ICEMIS2017, Monastir, Tunisia
978-1-5090-6778-7/17/$31.00 ©2017 IEEE
Transformation system to generate derivational forms
of an Arabic verb with HPSG
Samia Ben Ismail
ISITCom Hammam Sousse
MIRACL Laboratory
Sfax, Tunisia
Samia_benismail@yahoo.fr
Sirine Boukédi
National Engineering School University of Gabes
MIRACL Laboratory
Sfax, Tunisia
sirine.boukedi@gmail.com
Kais Haddar
Faculty of Science of Sfax
MIRACL Laboratory
Sfax, Tunisia
kais.haddar@yahoo.fr
Abstract— the automatic construction of linguistic resources has
always been a center of interest in Natural Language Processing
(NLP). It automatically constructs, for each word, its diverse
morphological forms (i.e., derivational and inflectional), with a
minimum number of rules. Indeed, this process facilitates the texts
analysis essentially morphological analysis which is fundamental
for several applications such as human-machine dialogue and
grammatical error correction. In this context, the main objective of
this work is to develop a transformation system for Arabic
language with Head-driven Phrase Structure Grammar (HPSG)

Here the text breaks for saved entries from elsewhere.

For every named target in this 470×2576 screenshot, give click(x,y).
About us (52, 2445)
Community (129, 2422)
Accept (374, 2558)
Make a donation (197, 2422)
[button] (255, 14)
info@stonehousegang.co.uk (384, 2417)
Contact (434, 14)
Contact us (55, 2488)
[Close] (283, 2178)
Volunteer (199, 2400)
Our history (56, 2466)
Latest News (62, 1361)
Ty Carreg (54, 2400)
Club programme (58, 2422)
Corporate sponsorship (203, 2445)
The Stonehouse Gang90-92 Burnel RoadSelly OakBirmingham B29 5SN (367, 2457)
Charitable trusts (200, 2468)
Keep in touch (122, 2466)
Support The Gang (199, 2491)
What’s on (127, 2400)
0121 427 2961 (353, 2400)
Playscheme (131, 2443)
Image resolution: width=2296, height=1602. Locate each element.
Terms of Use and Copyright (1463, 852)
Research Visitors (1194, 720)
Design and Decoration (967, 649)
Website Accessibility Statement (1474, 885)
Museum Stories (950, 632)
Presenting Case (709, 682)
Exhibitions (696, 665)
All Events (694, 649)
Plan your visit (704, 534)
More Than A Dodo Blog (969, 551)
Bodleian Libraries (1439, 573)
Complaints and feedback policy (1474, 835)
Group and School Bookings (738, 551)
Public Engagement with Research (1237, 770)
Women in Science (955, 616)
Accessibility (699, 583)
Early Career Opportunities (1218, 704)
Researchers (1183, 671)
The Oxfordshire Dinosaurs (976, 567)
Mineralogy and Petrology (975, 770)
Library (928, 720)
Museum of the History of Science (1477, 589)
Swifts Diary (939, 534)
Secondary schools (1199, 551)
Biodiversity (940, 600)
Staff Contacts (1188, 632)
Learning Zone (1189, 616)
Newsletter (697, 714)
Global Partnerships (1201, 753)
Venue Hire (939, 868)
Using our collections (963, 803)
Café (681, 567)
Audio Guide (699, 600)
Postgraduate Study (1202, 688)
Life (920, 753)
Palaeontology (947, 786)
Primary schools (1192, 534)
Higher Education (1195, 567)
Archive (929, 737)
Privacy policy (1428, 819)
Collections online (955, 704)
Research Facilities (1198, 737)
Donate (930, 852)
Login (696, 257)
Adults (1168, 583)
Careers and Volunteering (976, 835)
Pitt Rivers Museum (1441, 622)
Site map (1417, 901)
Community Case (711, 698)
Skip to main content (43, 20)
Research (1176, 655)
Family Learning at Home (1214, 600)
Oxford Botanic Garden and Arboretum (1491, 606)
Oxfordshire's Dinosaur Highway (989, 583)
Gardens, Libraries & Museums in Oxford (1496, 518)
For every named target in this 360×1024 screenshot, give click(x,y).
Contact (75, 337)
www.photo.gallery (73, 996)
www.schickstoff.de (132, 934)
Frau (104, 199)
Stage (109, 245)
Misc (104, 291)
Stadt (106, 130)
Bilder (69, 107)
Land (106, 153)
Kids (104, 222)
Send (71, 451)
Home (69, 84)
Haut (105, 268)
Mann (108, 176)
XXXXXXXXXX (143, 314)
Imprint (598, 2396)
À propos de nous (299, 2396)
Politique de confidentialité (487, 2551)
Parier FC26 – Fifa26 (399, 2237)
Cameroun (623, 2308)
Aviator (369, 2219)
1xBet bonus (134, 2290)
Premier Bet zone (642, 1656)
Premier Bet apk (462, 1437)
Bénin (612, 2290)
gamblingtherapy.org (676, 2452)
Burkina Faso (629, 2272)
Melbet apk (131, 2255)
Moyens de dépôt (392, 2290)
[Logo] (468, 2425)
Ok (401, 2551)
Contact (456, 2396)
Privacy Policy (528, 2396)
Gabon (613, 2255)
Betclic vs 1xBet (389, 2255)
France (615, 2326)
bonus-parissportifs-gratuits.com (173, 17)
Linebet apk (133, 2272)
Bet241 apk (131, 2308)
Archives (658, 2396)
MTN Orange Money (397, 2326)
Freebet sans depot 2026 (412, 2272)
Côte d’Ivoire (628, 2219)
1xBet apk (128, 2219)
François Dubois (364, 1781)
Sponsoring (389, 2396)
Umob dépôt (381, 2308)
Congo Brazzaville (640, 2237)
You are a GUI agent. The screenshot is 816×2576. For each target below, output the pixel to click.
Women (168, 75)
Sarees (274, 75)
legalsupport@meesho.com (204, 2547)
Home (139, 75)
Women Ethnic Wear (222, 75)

generating derivational forms of each type of Arabic verb. Based on
a proposed type hierarchy, the conceived derived forms are
specified on Type Description Language (TDL) to validate it with
the Linguistic Knowledge Building (LKB) platform. The added
rules to LKB generate the majority of the derivational forms and
offer reliable results in a short time of execution. As example, we
present in this paper, the generation process of derivational forms
of an Arabic verb.
Keywords— HPSG grammar; LKB morphological analysis; type
description language (TDL); derivational form; type hierarchy.
I. INTRODUCTION
The automatic construction of linguistic resources has
always been a center of interest in NLP domain, mainly with
HPSG (Head-Driven Phrase Structure Grammar) formalism.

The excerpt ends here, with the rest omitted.